Figure 5. Distribution of Exact scores on a normal curve

15 The standard deviation is a measure of the variation of scores in a distribution.

Confidence intervals

When reporting a standard score, it is good practice also to report the confidence interval attached to that score. The reason for this is that all psychological and educational test scores give only estimates of ability, based on a sample of behaviour at a given point in time. If you were to assess a student on several occasions you would not expect him or her to obtain exactly the same score each time – there would be a spread of scores, and somewhere within that spread we would expect the (hypothetical) true score to lie. The amount of spread or variation of actual scores obtained by an individual is dependent on the reliability of the test. The confidence interval is the zone around the standard score in which we are reasonably confident the true score lies. Different confidence intervals may be set; for Exact we have set a confidence level of 90%, which means that there is a 90% probability that the true standard score lies within the stated confidence interval. Put another way, if the student was retested 100 times, on 90 out of 100 occasions the score would lie within the stated confidence interval.

Confidence intervals are calculated on the basis of the ‘Standard Error of Measurement’ (SEM) of a test which, in turn, is determined by the reliability of the test and the standard deviation of test scores (see Section 1.6). Confidence intervals are shown in the Results breakdown section of the Exact report.

Percentile scores

Percentile scores are provided in 3-month age bands from 11:0 to 18:11 and in 12-month age bands from 19:0 to 24:11. Percentile scores (sometimes referred to as ‘centile’ scores) represent the student’s performance in comparison with the population norms in percentile units, which range (roughly) from 1 to 99. A percentile score of 63, for example, means that the student’s score lay at the point where 63% of the population scored less, and 37% scored more. A percentile score of 50 indicates that the student’s score lay exactly on the median (middle point) of the distribution, with half the age group scoring higher and half lower. As will be obvious from Figure 5, percentile scores have a strict relationship with standard scores, as shown in Table 5. Relationship between standard scores and percentile scores.

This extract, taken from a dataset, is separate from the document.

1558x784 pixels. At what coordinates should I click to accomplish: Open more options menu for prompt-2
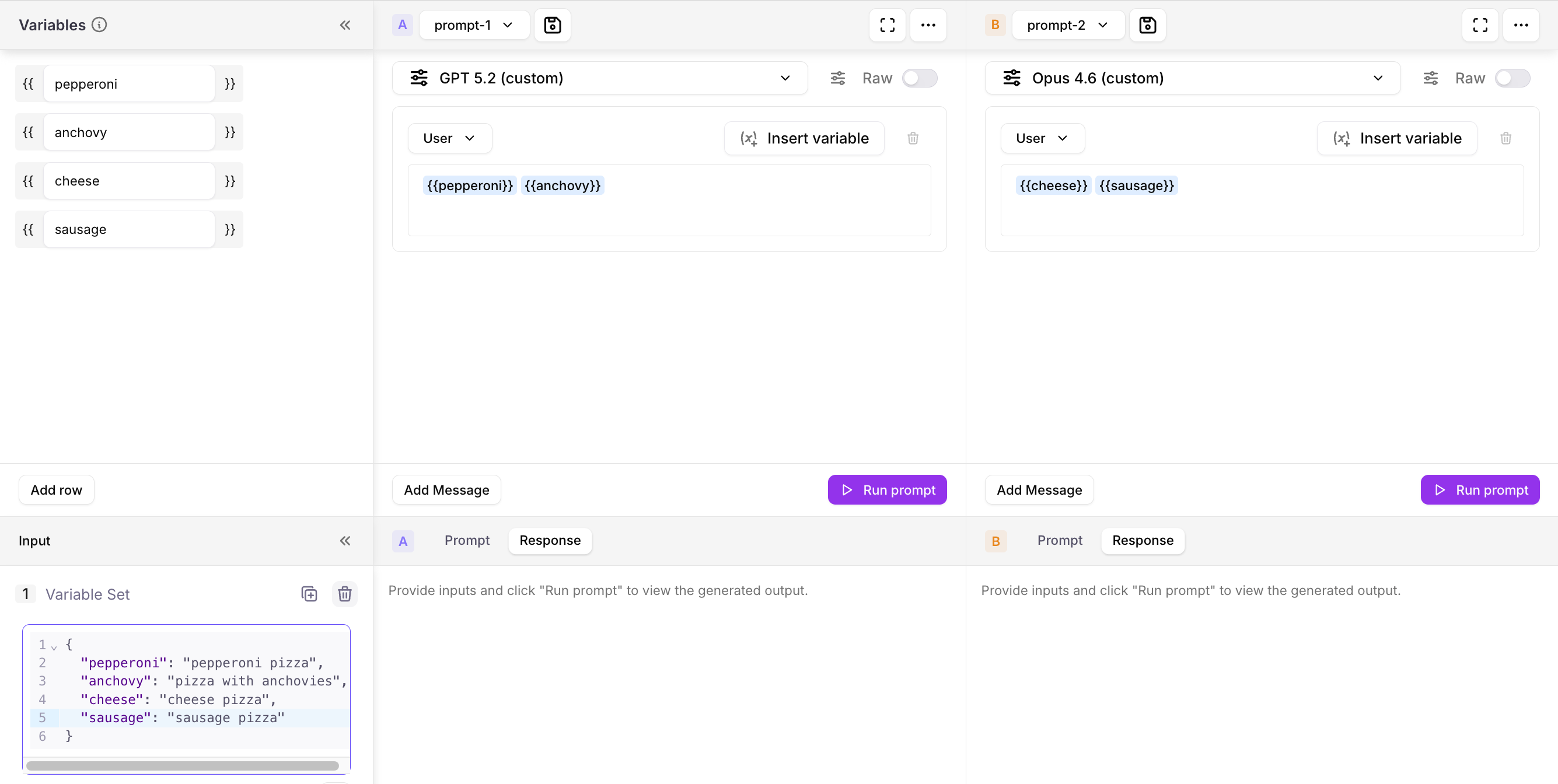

Table 5. Relationship between standard scores and percentile scores

Age equivalents

Age equivalents are provided for the age range 6:0 to 18:11 (over this age, age equivalents become meaningless). Age equivalents may be defined as the average chronological age of students who would be expected to achieve a given raw score on the test. The most common type of age equivalent in educational testing is the ‘reading age’. For example, to say that a student has a reading age of 14 means that they read like an average 14-year-old, regardless of their chronological age. Note that age equivalents, by their very nature, are not as precise as standard scores or percentile scores; age equivalents are approximations and hence are often given in bands. Age equivalents should be used with caution and only in cases where standard scores or percentile scores would be inappropriate or unhelpful. It is embarrassing and demotivating for a teenager or adult to be told (for example) that they have a spelling age of a 7-year-old! However, some teachers working in special education prefer to use age equivalents rather than percentile scores, because age equivalents enable them to conceptualise the ability level of the student they are teaching, and so pitch the work at the correct level.